朝早い時間帯だからか、まだ陽も淡い明るさであり。
それが降りそそぐ純白のお庭は、
陰がほとんどないせいか、砂糖菓子みたいにも見えたほど。

 「足跡もないもんねぇ。」

そういうシーズンの到来か
このところ、恋猫の甘い声も
あちこちから聞こえていたこのごろだったが。
さすがにあの嵐の中を徘徊した強わものはなかったか、
茂みや木立の足元はもとより、
芝草を張られていた辺りの平らなところも
それは奇麗なままであり。

 「どらどら♪」

どれほど寒いのかな?と、
リビングの大きな掃き出し窓、
七郎次がちょっとだけからからと開いた隙間から。

 「みゃっvv」

うずうずが極まったものか、
えいっと沓脱ぎ石へと飛び降りた おちびさんで。

 「あっ、久蔵っ?」

フリース風の靴下ばきという姿だが、
それでも雪の上へそのまま降りては冷たかろと。
制止する手が微妙に間に合わなかった、七郎次の腕の先。
意外にも結構な深さがあった やわやわな雪をさくりと沈め、
小さなあんよで ちょんと降り立った小さな坊や。
一瞬、そのまま硬直してしまい、
それからそれから
フリースのふかふかな上着にくるまれたか細い腕を、
左右から胸元へと引き寄せると、

 「……みぃやぅ〜〜っ。」
 「ああほらほら、冷たいだろに。」

ふるるっと震える小さな体を見かね、
腋の下へ両手を差し入れてやると、
せぇので引き上げての
そのまま懐ろへ抱っこへともってゆく七郎次であり。

 「みゃう、にゃう、みぃ〜〜。」
 「そうだね、冷たかったねぇ。
  ほら、こっちおいで。」

小さなお手々でぎゅうと、
七郎次が羽織るキルティングのガウンの
二の腕のところへ掴まる、
その健気な必死さがまたまた
敏腕秘書殿のやさしいお胸をきゅうんと鷲掴みにしてしまい。

 「ここに入ってようね。
  ああ、お手々も頬っぺも ちめたいねぇ。」

ガウンの内側、
懐ろ深くへ掻い込んでやったその上で。

 「ほぉら、カーペットも温ったまってきたよ。
  ヌクヌクだねぇ?」

ちょっと待っててねと、
ふっかふかのブランケットを敷いて、
特に温かくした電気カーペットの上へ、
ほぉら座ってごらんと、そおと降ろして差し上げる、
何とも行き届いたケアをして見せるおっ母様ぶり。
リビングのコタツの傍らで、
朝も早よから ぺたりと座り込んで、
何やらごちゃごちゃ、
可愛い甘えっこをしている母と子なのへ。
廊下側の戸口の際に寄り掛かり、
やれやれとこそり苦笑しているのは、
家長の勘兵衛と、実は式神のクロ殿で。

 《 久蔵殿が仔猫のままで怖がって見せたのは、
   妖しい気配が寒さと共に寄り付いて来ていたからですよ。
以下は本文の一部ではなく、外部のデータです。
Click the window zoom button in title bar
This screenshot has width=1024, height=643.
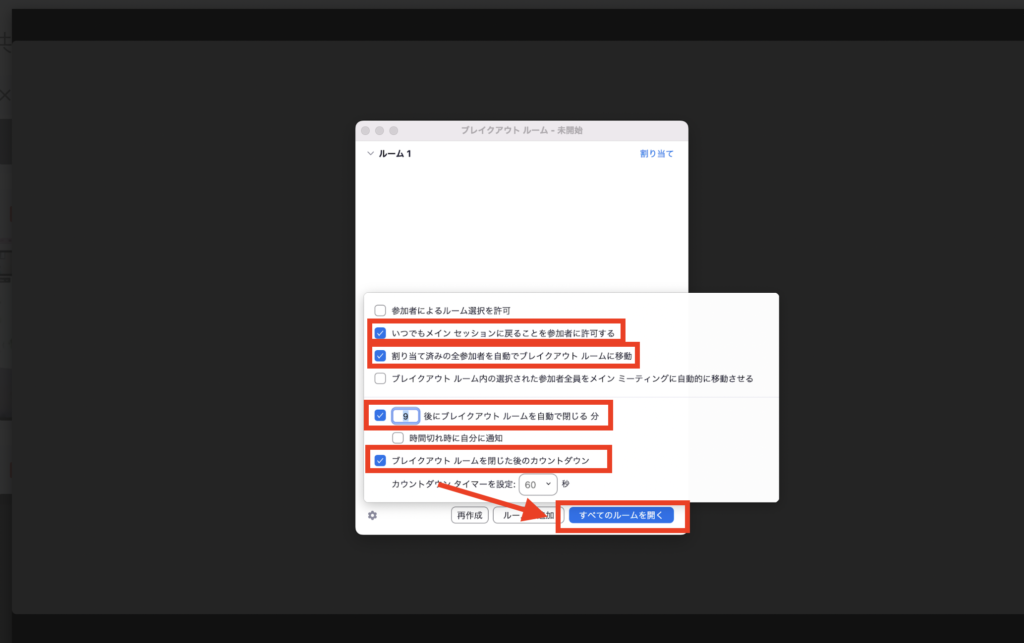[394, 131]
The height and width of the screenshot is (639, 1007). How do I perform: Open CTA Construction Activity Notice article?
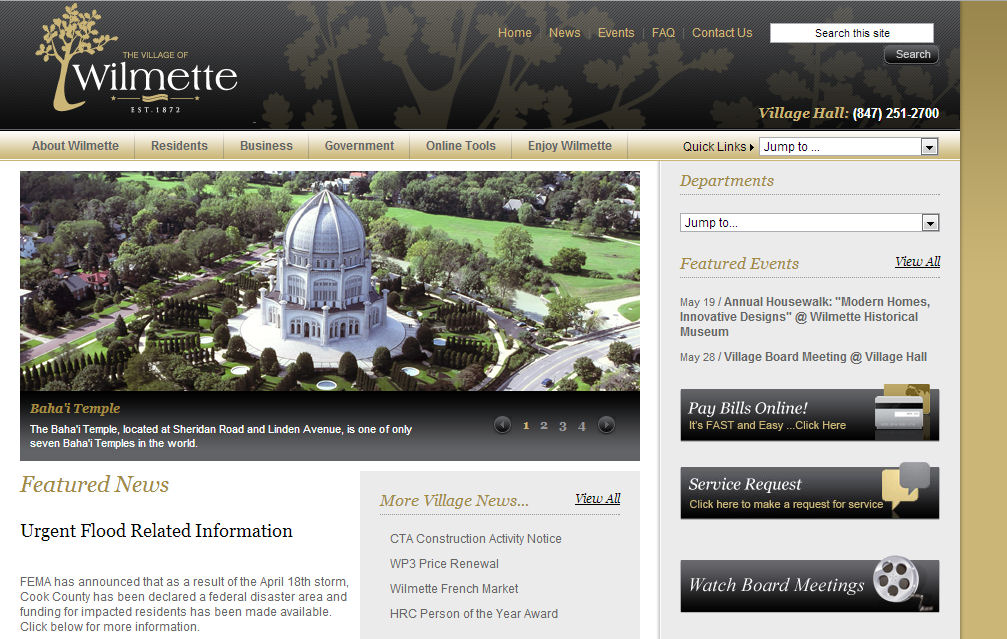[x=475, y=539]
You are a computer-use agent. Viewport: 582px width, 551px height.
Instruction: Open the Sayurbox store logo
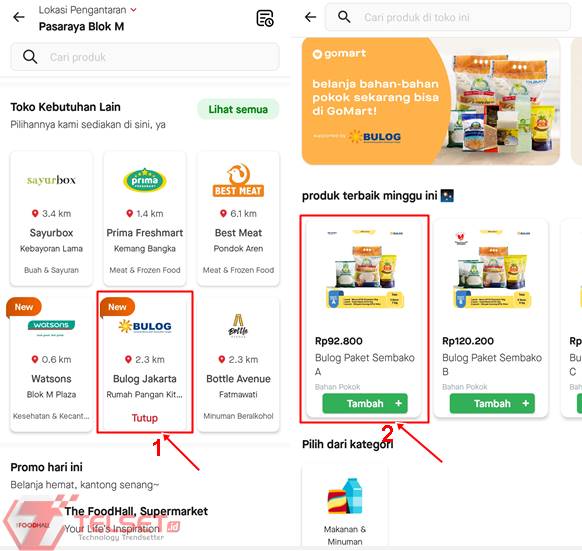(x=51, y=180)
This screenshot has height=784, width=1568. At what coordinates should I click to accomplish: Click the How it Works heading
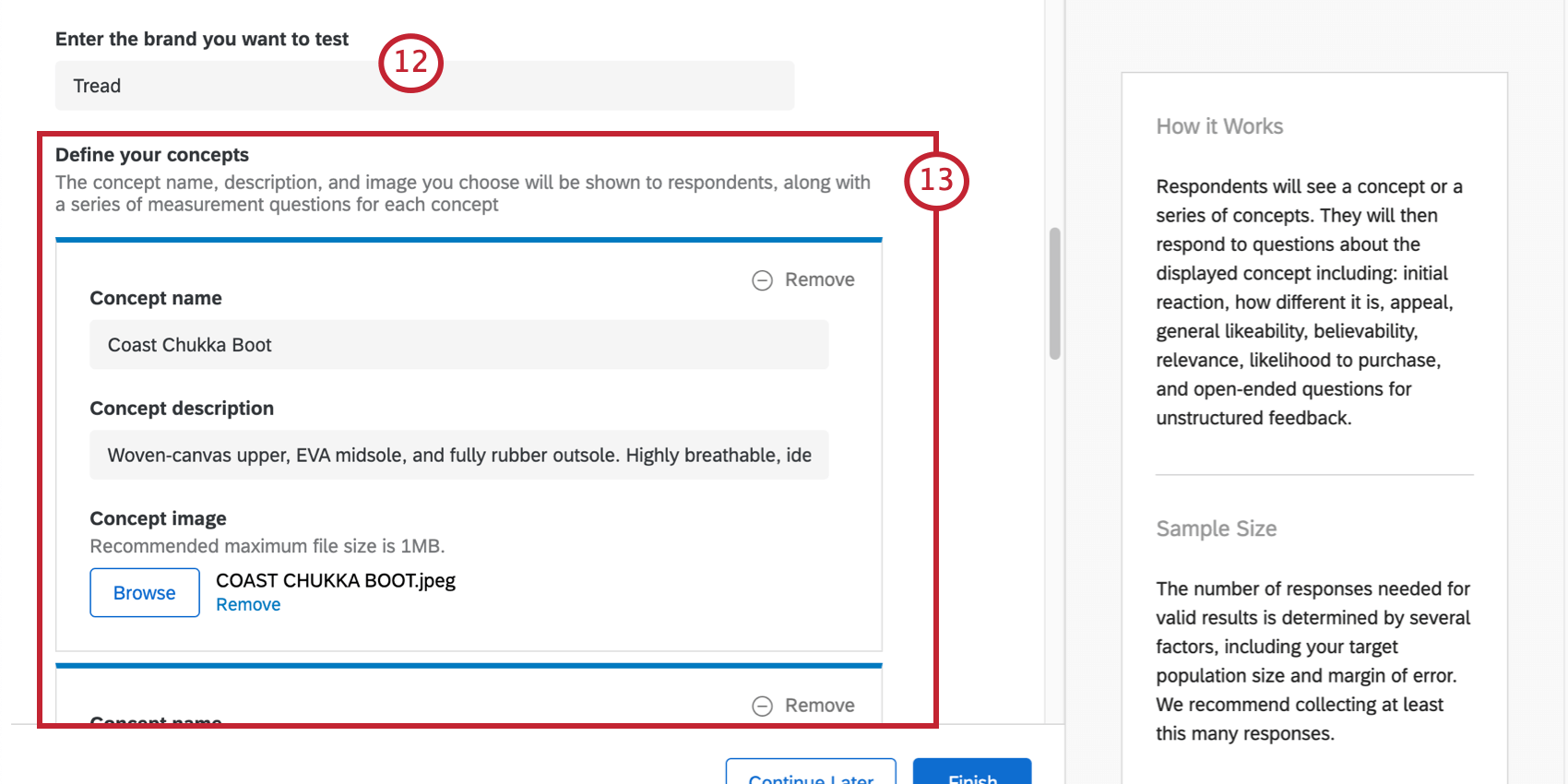1219,126
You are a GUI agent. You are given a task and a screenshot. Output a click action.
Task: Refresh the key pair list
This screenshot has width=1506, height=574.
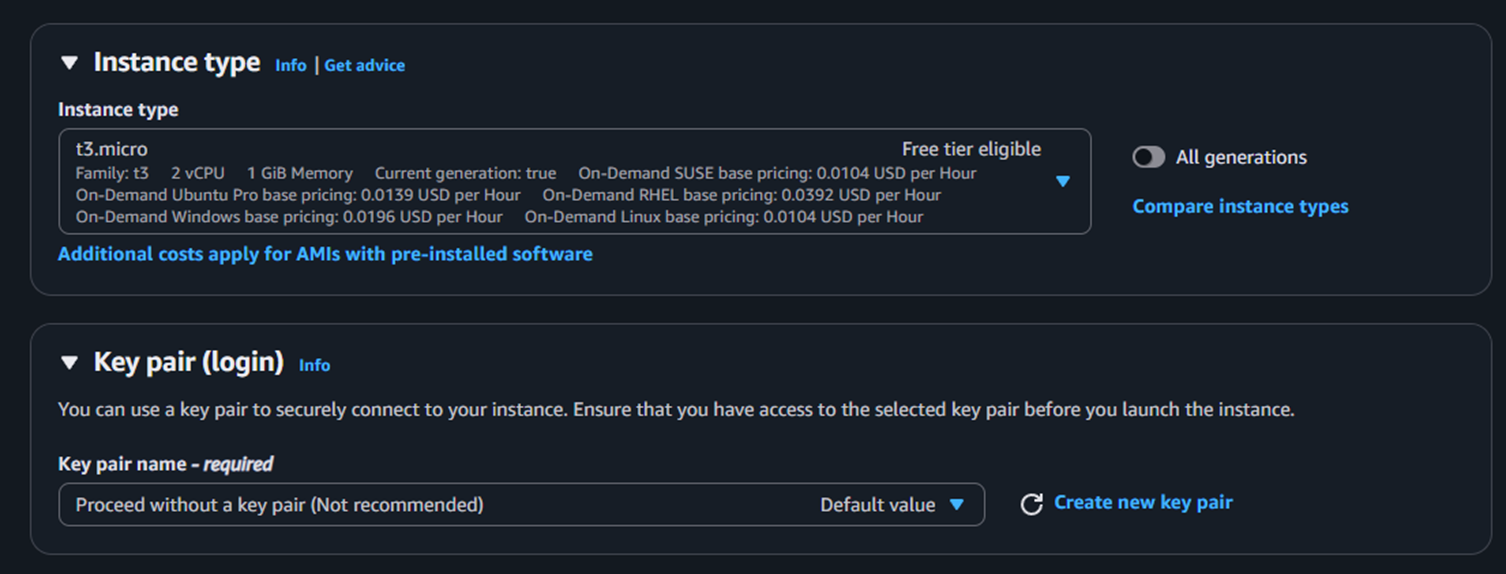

》

 「やはりな。」

彼にとっては“小さな坊や”の久蔵を案じるあまりにとはいえ、
七郎次がなかなか寝付かぬものだから。
その不安な心へいつにも増しての妖異らが集まりかかっており。
眠ってくれれば、その隙に、
夜陰へ飛び出し片っ端から切り払いも出来たのだけれど、

 「選りにも選って、
  夜泣きしていないかと様子見に来られてはな。」

それはそれは心優しい伴侶殿。
仔猫をさえ案じて眠れなくなるほどの懐ろの深さのせいで、
逆に守護たちが翻弄されてしまったようなものだった、
困った凍夜ではあったれど。

 《 小さな久蔵を怖がらすまいと、気を張ってらしたので、
   結句、妖かしも間近へ寄り付くことまでは出来ませなんだ。》

久蔵自身のさりげない覇気もあったし、
クロも寝たふりをしつつ防御の陣を張っていた。
勘兵衛に至っては、
その存在自体が護神の寄り代も同然の御身ゆえ。
人を襲えるだけの大妖であっても、
これだけの顔触れが一つところにまとまっていた場へ、
のこのこ踏み込めるお馬鹿もおるまいて。

 「奇麗だけど寒い寒いだねぇ。」
 「にゃんみゅう〜。」
 「今日もおウチで じっとしてよーね?」
 「みゃうみゅんvv」

 昨夜ずっと起きてたから、お昼寝三昧だぁ。
 にゃんvv
 ごはんは、そう、今からお弁当作って。
 みゅう?
 うん、おウチの中で雪見ピクニックだ。
 みゃうにゃあvv

リビングでは、
何ともほのぼのとした相談がまとまっているようで。
まま、他のメンツもこそりと夜明かししたようなものだしと、
一日じゅうだらだら過ごすことに意義はなし。
キッチンへ移動する彼らに見つからぬよう、
足音忍ばせ、こっそり寝室へ戻る、
このおウチでは男衆サイドのお二人だったりするのであった。





  〜Fine〜  14.02.10.


  *いやはや、関東以北の皆様には
   とんでもない週末と日曜だったそうですね。
   ウチも土曜の朝は、
   玄関先から早くも積雪がシャーベットになっていて、
   坂の多い土地だけに、
   ここを出掛けるなんてなんてご苦労さんなと、
   勤め人の皆さんに頭の下がる想いだったでございますが。
   ……都心で地吹雪ってのは半端じゃないですね。
   風はさほど吹いてないもんな、こっちは。
   歩く不自由や路面凍結のスリップへの警戒のみならず、
   交通網も寸断されたというしねぇ。
   東京ってそうまで雪に弱いんでしょか。
   夏の凄まじさに負けてませんね、冬。
   ……言っとくけど、褒めてませんからね、冬。